Sparse Variational Inference : Bayesian Coresets from Scrath (NeurIPS 2019)


Abstract

Recent work on Bayesian coresets :

  • compressing the data, before inference algorithm!
  • goal : both (1) scalability & (2) guaranteees on posterior approximation error


Proposition :

  • formulate coreset construction as “sparsity-constrained VI within an exponential family”


1. Introduction

Bayesian Inference is typically intractable : use MCMC or VI

Both methods were created on per-model basis.

But developments in automated tools have made it accessible to practitioners

  • ex) automatic differentiation, black-box gradient estimates, Hamiltonian transition kernels

  • but that’s not enough! should be computationally scalable!


Bayesian Coreset ( = core of a dataset )

  • alternative approach
  • (assumption) large datasets = contain redundant data
  • computationally inexpensive & simple


Proposition :

provide a new formulation of coreset construction as exponential family VI with sparsity constraint


2. Background

Pdf : \(\pi(\theta)\)

  • decompose into \(N\) potentials : \(\left(f_{n}(\theta)\right)_{n=1}^{N}\)
  • base density : \(\pi_{0}(\theta)\)

Decomposition : \(\pi(\theta):=\frac{1}{Z} \exp \left(\sum_{n=1}^{N} f_{n}(\theta)\right) \pi_{0}(\theta)\)


Often intractable to compute expectations under \(\pi\) exactly…

To reduce the cost of MCMC… instead run it on small, weighted subset of data = “Bayesian Coreset”

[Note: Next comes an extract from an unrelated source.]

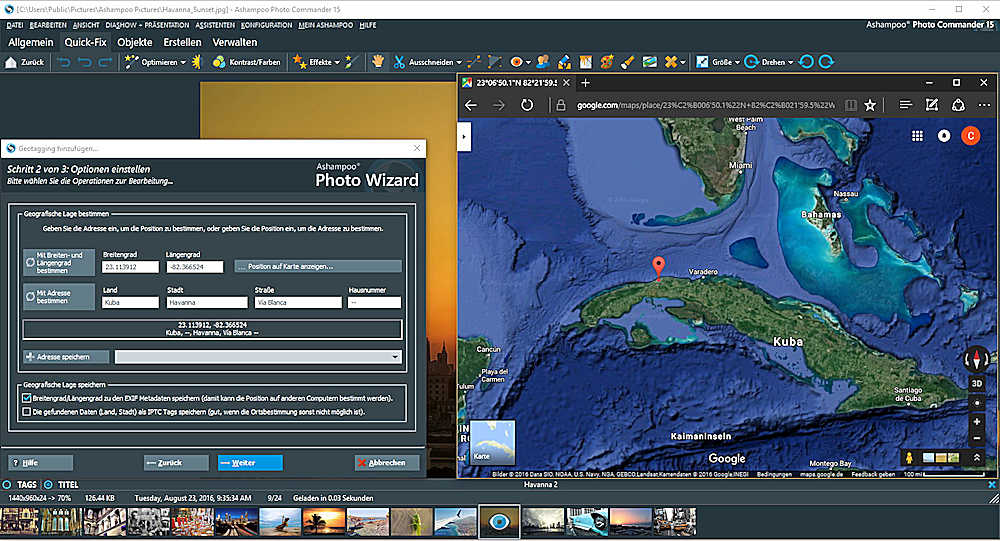Click the red-eye correction tool icon
The height and width of the screenshot is (541, 1000).
517,62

WEIGHT : (Sparse vector) \(w \in \mathbb{R}_{>0}^{N}\) ( only \(M \ll N\) are nonzero )

Approximate full log-density, with \(w\)-reweighted sum

  • \(\pi_{w}(\theta):=\frac{1}{Z(w)} \exp \left(\sum_{n=1}^{N} w_{n} f_{n}(\theta)\right) \pi_{0}(\theta)\).,

    where only \(M \ll N,\) are nonzero ( \(\mid \mid w \mid \mid _{0}:=\sum_{n=1}^{N} \mathbb{1}\left[w_{n}>0\right] \leq M\) )

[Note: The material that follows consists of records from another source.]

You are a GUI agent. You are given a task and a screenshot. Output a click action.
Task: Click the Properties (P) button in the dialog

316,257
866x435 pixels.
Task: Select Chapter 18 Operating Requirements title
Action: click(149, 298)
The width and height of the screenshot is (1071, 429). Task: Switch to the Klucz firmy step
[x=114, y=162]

  • \(\pi_{1}=\pi\) : full density

  • If \(M \ll N,\) evaluating a function proportional to \(\pi_{w}\) is much less expensive than original \(\pi\)

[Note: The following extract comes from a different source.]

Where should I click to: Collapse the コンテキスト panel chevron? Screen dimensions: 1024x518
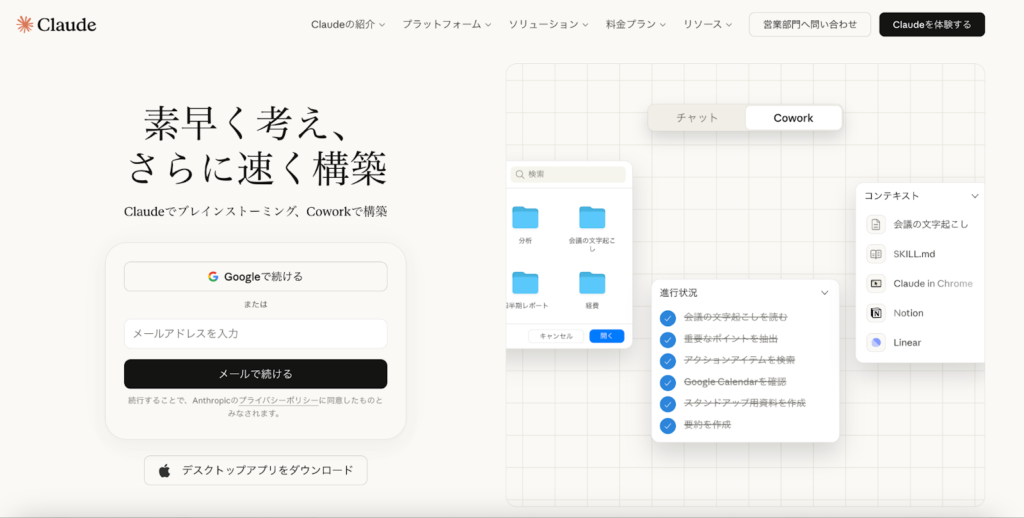point(975,196)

  • Goal : find a set of weights \(w\), that

    • 1) makes \(\pi_w\) as close as \(\pi\) ( for accuracy )
    • 2) maintain sparsity ( for speed )


into Sparse Regression Problem :

  • \(\begin{array}{l} w^{\star}=\underset{w \in \mathbb{R}^{N}}{\arg \min } \mathbb{E}_{\hat{\pi}}\left[\left(\sum_{n=1}^{N} g_{n}-\sum_{n=1}^{N} w_{n} g_{n}\right)^{2}\right] \text { s.t. } w \geq 0, \mid \mid w \mid \mid _{0} \leq M \end{array}\).

    where \(g_{n}:=\left(f_{n}-\mathbb{E}_{\hat{\pi}}\left[f_{n}\right]\right)\)


using MC approximation :

  • \(w^{\star}=\underset{w \in \mathbb{R}^{N}}{\arg \min } \mid \mid \sum_{n=1}^{N} \hat{g}_{n}-\sum_{n=1}^{N} w_{n} \hat{g}_{n} \mid \mid _{2}^{2} \text { s.t. } w \geq 0, \mid \mid w \mid \mid _{0} \leq M\).
  • where
    • \(\left(\theta_{s}\right)_{s=1}^{S} \stackrel{\text { i.i.d. }}{\sim} \hat{\pi}\).
    • \(\hat{g}_{n}=\sqrt{S}^{-1}\left[g_{n}\left(\theta_{1}\right)-\bar{g}_{n}, \ldots, g_{n}\left(\theta_{S}\right)-\bar{g}_{n}\right]^{T} \in\).
  • requires the selection of \(\hat{\pi}\)


3. Bayesian Coresets from scratch

new formulation of Bayesian coreset construction!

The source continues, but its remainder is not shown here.